# Change over to ADA Amazonia



## jdigiorgio (Jan 29, 2004)

Just wondering....Changed over to Amazonia three weeks ago and the plants have never been growing better.

The question I have is, since changing over to the ADA, my PH has lowered from 6.6 tp 5.7. i have the CO2 on a meter which the setting at 6.3. HOWEVER.....

Since the setting is at 6.3 and the PH stays around 5.7 -5.8 the CO2 never comes on.

Should I leave it alone or lower the PH setting to 5.5 -5.6? Plants are growing well, but they have been without CO2 for 2 weeks, except on the weekends when I do a wate change. They get the CO2 for the day on Sat, but after that the PH goes back down to 5.7


----------



## AaronT (Apr 26, 2004)

You can't use a pH controller with Aquasoil. Well, you can, but not in the conventional manner. The pH / KH chart becomes irrellevant due to the buffering properties of the Aquasoil.

Most people set a bubble rate of 1-3 bbs (bubbles per second) using their bubble counter. If this is for your 150 gallon I would suggest using 2 bbs and upping it only if you see a need.


----------



## jdigiorgio (Jan 29, 2004)

*Sooooo*

So what r u saying? As long as the fish are not stressed keep the CO2 going? Maybee Jeff S can chime in on this........


----------



## MrSanders (Mar 5, 2006)

If it were me I would loose the controller and run with the CO2 on a timer. I turn mine on about an hour before the lights come on, and shut it off about an hour before the lights go out. it runs all day through the photo period at a set bubble rate.

You can use it with the AS, but i feel you may very well run into problems, mostly around WC days when pull out all of that soft low PH water, and replace it with tap water with a much higher PH, your CO2 is going to turn on and its not going to shut off until it hits that low PH, however it is probably going to take a day or two for the AS to lower the PH in the water at all.... so basically what your going to end up with on WC days is much much more CO2 than during the rest of the week.... enough that it may or may no cause problems with your live stock. You can try to work it out and get a set PH point with the lower PH, but I would be aware of the possible problems you can run into when changing out a large amount of the water


----------



## Avalon (Mar 7, 2005)

I noticed the drastic drop in pH when I first added AS. I run CO2 24/7, and all is well. The buffering properties have been reduced some, but the pH still runs pretty low. The numbers from test kits can throw you for a loop, but if you just watch the fish and adjust your CO2 by their breathing habits, coloration, finnage (clamped or not), you can get a good feel for a 'healthy' enviornment. There's really a fine line between enough CO2 for plants and too much for fish, so you really just have to adjust day by day, and in small amounts, regardless the way you inject CO2. One thing I have noticed, the tetras are much happier and much more colorful in soft water (RO w/ AS) than in the old hard tap water I used to use. Plants like it too!


----------



## danepatrick (Sep 18, 2006)

jdigiorgio said:


> So what r u saying? As long as the fish are not stressed keep the CO2 going?

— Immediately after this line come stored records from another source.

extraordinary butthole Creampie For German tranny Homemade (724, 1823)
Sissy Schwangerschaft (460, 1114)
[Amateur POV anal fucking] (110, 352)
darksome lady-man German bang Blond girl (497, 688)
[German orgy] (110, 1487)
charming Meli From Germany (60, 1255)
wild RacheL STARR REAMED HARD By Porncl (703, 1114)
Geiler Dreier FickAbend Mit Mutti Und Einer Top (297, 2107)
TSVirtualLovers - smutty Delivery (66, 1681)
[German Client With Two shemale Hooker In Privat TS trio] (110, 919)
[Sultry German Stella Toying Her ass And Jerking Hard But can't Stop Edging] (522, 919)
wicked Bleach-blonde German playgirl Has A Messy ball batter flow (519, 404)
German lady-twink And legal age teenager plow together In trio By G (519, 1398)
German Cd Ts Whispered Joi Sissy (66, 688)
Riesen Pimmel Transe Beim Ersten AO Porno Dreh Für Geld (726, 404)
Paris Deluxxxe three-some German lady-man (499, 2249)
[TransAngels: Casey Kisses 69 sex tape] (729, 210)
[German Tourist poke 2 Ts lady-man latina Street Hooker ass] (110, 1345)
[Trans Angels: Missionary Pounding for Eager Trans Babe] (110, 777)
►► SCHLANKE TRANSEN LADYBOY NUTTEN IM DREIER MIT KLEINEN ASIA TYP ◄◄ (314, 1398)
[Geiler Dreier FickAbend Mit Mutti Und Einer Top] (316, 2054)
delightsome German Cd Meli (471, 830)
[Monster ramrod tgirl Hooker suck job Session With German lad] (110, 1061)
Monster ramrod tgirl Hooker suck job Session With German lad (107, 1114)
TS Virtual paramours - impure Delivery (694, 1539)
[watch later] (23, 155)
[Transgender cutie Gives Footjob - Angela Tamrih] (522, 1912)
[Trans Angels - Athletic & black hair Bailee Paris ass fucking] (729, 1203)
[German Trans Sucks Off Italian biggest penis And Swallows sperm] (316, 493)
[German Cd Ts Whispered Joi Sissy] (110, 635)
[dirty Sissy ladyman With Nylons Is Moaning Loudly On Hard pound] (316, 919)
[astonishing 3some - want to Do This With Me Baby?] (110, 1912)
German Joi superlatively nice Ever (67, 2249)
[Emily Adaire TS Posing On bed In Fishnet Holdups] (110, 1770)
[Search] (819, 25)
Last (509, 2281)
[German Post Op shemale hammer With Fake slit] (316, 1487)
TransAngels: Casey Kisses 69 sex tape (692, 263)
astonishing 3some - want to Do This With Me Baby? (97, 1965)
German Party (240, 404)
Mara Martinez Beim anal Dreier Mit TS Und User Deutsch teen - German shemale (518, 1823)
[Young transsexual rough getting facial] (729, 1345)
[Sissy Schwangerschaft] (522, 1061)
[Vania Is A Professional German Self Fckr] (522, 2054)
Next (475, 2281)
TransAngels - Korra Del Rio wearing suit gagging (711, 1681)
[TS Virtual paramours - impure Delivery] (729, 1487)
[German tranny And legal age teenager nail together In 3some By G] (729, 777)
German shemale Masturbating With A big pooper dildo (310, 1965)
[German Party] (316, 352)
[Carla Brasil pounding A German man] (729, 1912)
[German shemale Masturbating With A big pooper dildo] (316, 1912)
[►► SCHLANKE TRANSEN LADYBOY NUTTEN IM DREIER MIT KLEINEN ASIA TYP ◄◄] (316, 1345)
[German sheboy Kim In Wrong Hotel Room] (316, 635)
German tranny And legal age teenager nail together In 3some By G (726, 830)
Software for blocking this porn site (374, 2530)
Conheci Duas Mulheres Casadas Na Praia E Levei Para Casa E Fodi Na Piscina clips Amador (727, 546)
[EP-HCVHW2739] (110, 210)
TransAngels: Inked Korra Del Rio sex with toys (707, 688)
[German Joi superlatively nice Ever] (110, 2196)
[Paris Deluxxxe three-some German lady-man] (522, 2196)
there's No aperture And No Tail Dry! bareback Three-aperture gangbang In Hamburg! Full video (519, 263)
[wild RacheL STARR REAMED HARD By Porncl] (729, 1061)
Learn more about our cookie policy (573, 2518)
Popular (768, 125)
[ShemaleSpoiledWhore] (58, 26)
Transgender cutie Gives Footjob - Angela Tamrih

yep. i've learned that over time.


----------



## jdigiorgio (Jan 29, 2004)

Well, I turned on the CO2 yesterday since it has not been on for days and now as I write this, I see around 10 dead cardinals. The ph only dropped to 5.6 so that should not have killed them..

Does anyone add Equilibium with there AS?


----------



## eklikewhoa (Jul 24, 2006)

I would like to know about the Equilibium with AS too.


----------